Suite 6, Strawmarket Business Plaza
Lonlinc, SK 04685
Allow us first to introduce our company: Q.I. Temad, Inc., is a pioneer in socio-psychological research, liberally funded by thoughtful think-tanks with historical and (most importantly) backward-thinking roots. We have contacted you to resolve the mathematical quandry that has recently come to bedevil the convoluted and anomolous minds that are those of our staff.
Through probing self-examination, we have come to believe that everyone is related to everyone else through what we shall call ``six-degrees of friendship.'' That is, if you examine the friends of the friends of the friends of the friends of the friends of the friends of one of our staff, you will find among that group one of your friends. Of course, we were at first concerned only with our friends, but given the nature of our profession we have also developed an intense personal interest in your friends as well. However, while admirably well-equipped to address the issues of the the mind, our staff is not spectacularly impressive in the intellectual department when it comes to such quantifiable matters as are suggested by this postulate, and it is thus with no small amount of consternation that we have turned to your company to determine its veracity.
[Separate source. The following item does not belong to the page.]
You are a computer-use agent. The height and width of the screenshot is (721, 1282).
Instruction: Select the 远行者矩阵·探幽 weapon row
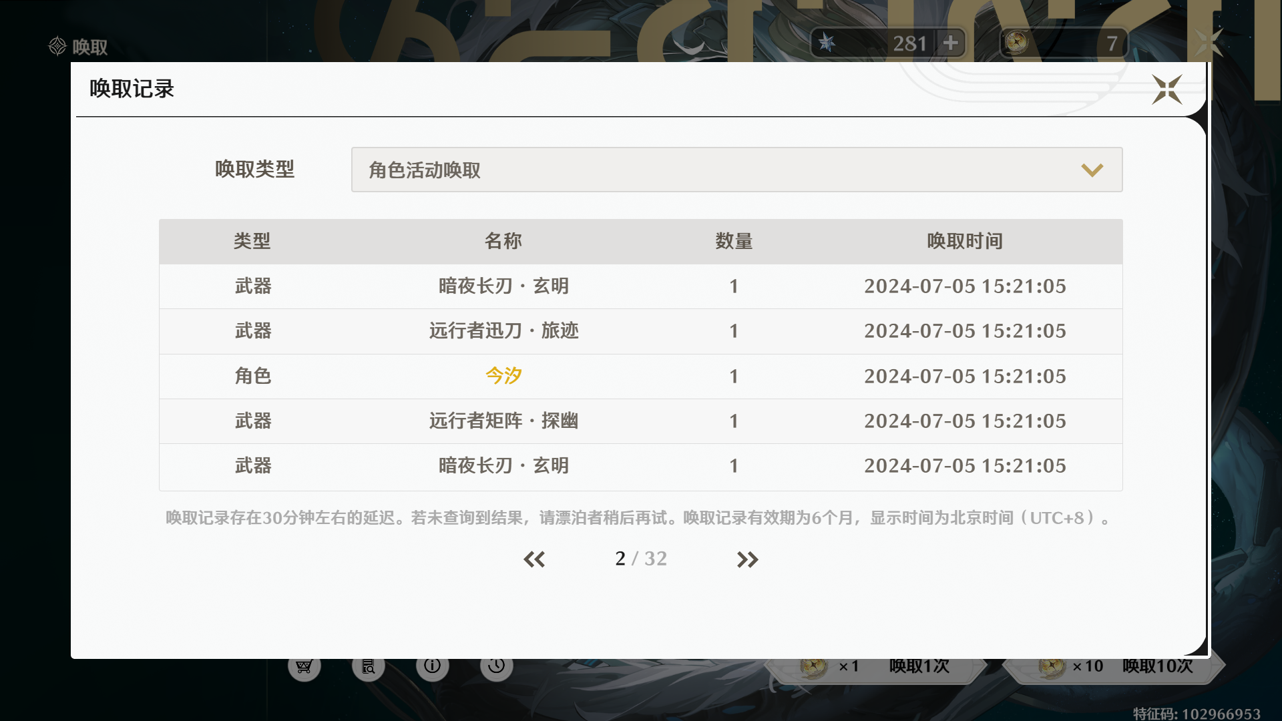503,421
We suspect that it is reasonable to initially suppose that any given person would be likely to know those people in their immediate vicinity, and that there will be some small random variation in this supposition introduced by people moving from one place to another. Thus in a small world of, say, six people (whom we shall call for the sake or our example Amy, Brian, Catherine, Darrel, Edna, and Frank), we might suppose that Brian would know Amy and Catherine, Darrel would know Catherine and Edna, Edna, Darrel and Frank, and Frank would know Edna and... Well, the world is round, so let's say he also knows Amy. If some of these people had recently moved, who knows whom might change somewhat, probably randomly (with some small probability) so that someone on one side of our small round world would know someone on the other side of the circle instead of one of their immediate neighbors. Unfortunately, there are rather more people in the world than six (we are willing to assume at least several hundred), so that it exceeds the humble powers of our analysis to determine if the friends six removed of one of the people in our world would in fact know everyone else in the world. It is this that we need you to determine. While the probability with which people are assumed to move will, if we may be permitted a small pun, probably play a role in this, we would be content with the consideration of some reasonable small value of this variable.
Our initial efforts in the analysis of this matter were spearheaded by the redoubtable Dr. maybe-the-P.-stands-for-precocious Gavin LaRose, who hinted that our humble assets were insufficient to cover his fees, but that he enjoyed laughing at us. We are relatively certain that he intended to say ``with us.'' In any event, he expressed the belief that it would be possible to establish some sort of ``transfer matrix'' that would express the relationships described above and which could therefore be used to determine the answer to the question that has been a significant contributor to our recent insomnia.
We need you to develop some answer to this dilemma upon whose horns we are delicately poised, which should be presented in a written report to be submitted by the 15th of February. If you should find that you have questions regarding this project, Dr. LaRose has indicated that he would be delighted to provide what modest assistance as he is able give. We regret, however, that owing to other responsibilities he will be unavailable to assist on this project over the course of the weekend preceding the due-date of your report.
It is difficult to indicate the eagerness with which we await your results.